## TO DO
Transcribe nothing except the lines below that run from the one with "270x172 pixels." to the one with "Task: Click down chevron above 처리결과 통지", ends included, and do not copy any picture.

── DATA TO USE

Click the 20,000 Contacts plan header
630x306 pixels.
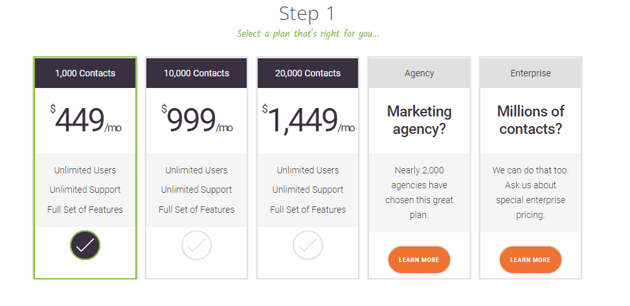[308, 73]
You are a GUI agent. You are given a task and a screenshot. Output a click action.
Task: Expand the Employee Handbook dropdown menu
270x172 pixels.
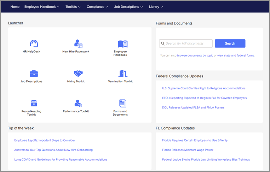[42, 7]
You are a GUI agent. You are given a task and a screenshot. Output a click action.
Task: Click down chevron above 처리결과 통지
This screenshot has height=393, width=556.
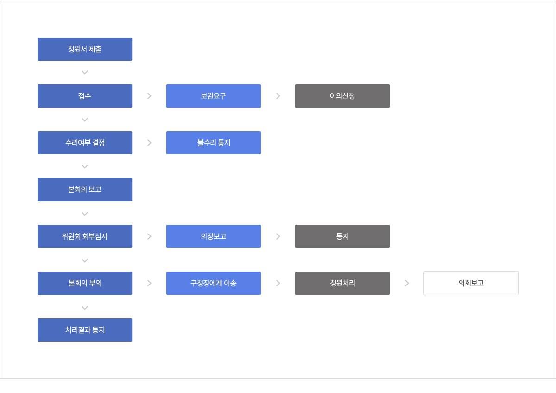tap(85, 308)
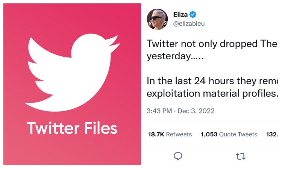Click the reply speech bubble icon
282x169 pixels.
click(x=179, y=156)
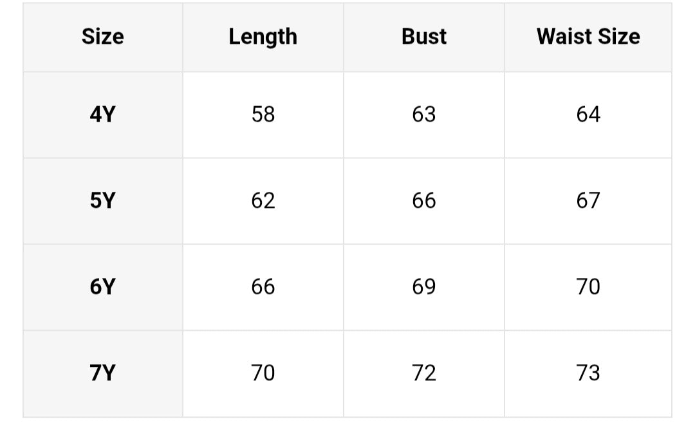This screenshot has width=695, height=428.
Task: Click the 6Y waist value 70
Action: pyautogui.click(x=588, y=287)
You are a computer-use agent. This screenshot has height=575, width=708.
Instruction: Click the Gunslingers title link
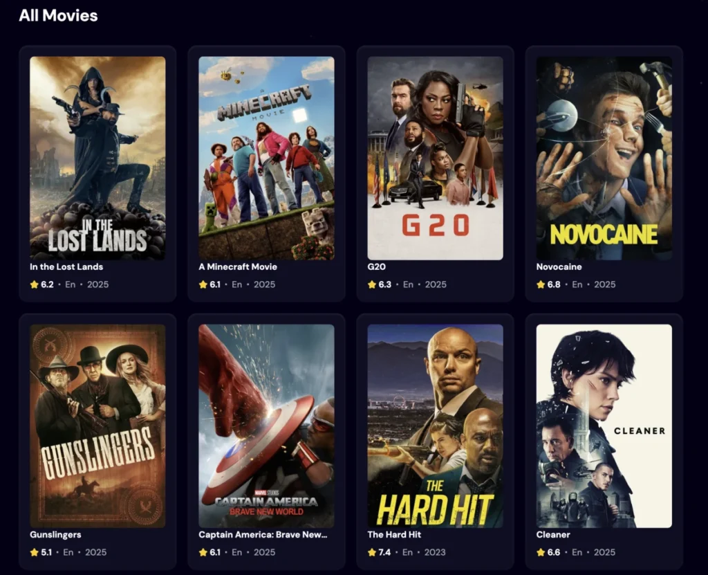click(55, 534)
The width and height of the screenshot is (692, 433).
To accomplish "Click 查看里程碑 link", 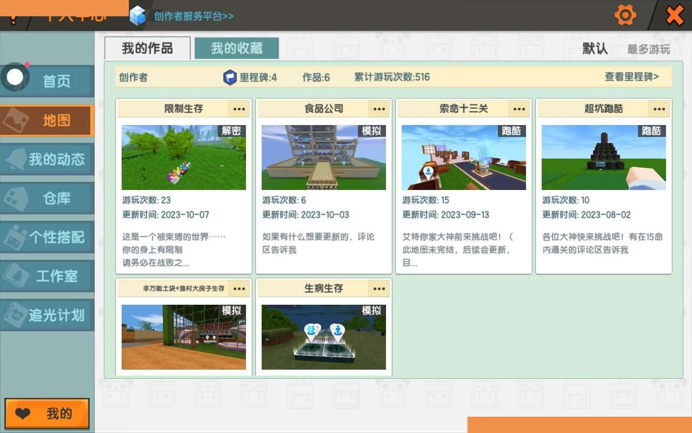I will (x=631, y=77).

────

## ANSWER BOX
270x172 pixels.
[42, 7]
You are a GUI agent. You are given a task and a screenshot. Output a click action.
Task: Click down chevron above 처리결과 통지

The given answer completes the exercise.